Stored records:
=== Section Start ===

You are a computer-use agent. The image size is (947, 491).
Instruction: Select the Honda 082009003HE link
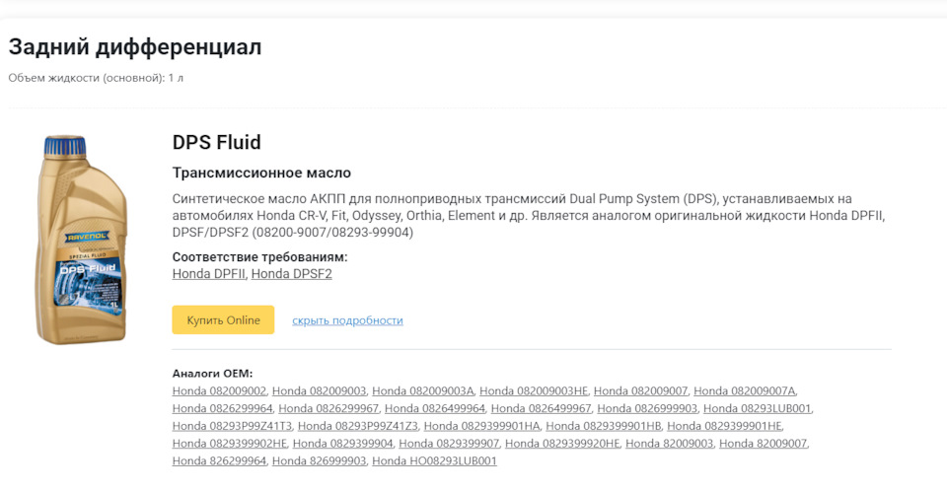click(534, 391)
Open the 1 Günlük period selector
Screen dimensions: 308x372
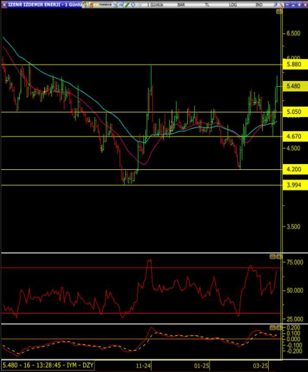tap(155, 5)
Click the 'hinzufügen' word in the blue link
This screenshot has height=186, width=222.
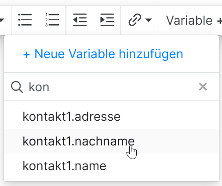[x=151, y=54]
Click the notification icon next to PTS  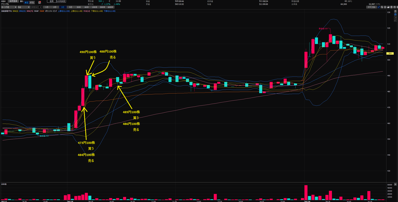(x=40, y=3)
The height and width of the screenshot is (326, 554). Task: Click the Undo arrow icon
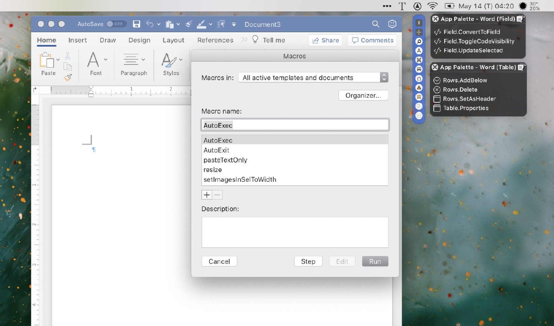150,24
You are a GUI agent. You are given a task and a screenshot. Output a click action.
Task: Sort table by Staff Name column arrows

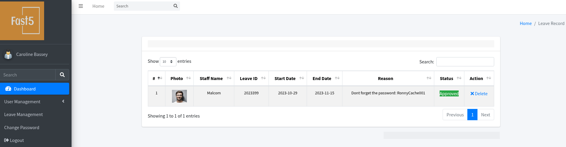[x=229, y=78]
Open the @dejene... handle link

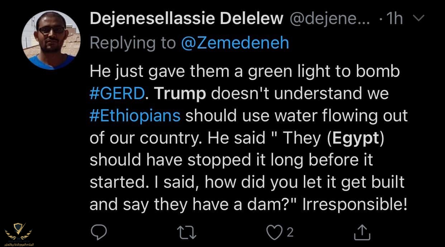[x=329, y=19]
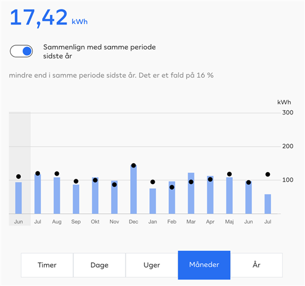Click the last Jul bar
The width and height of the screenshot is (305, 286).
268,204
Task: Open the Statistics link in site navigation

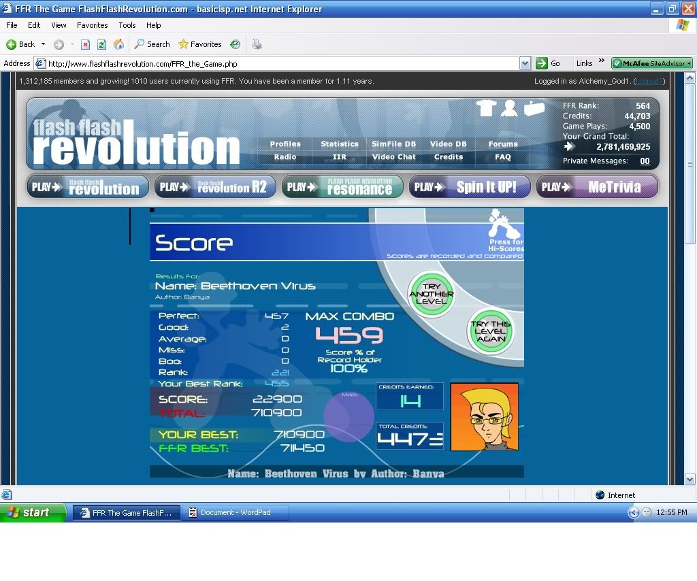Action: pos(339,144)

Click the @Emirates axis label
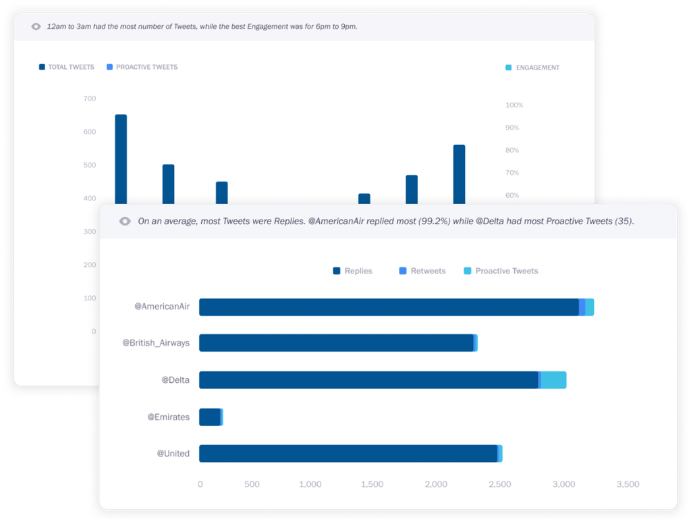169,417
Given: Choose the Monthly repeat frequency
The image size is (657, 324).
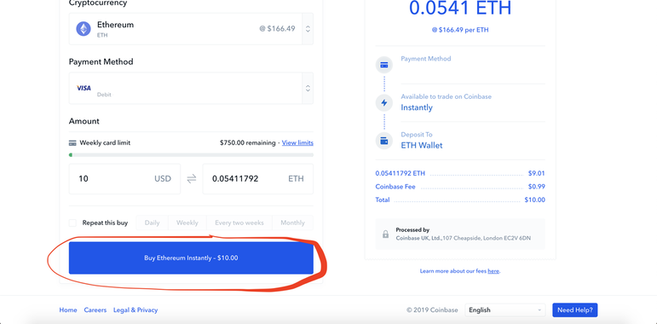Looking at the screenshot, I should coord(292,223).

=== Section End ===

# WHAT IS BEING ASKED
Going through the entries above, tally each line that has the word "agent". Answer with the number only.

# WRITTEN ANSWER
2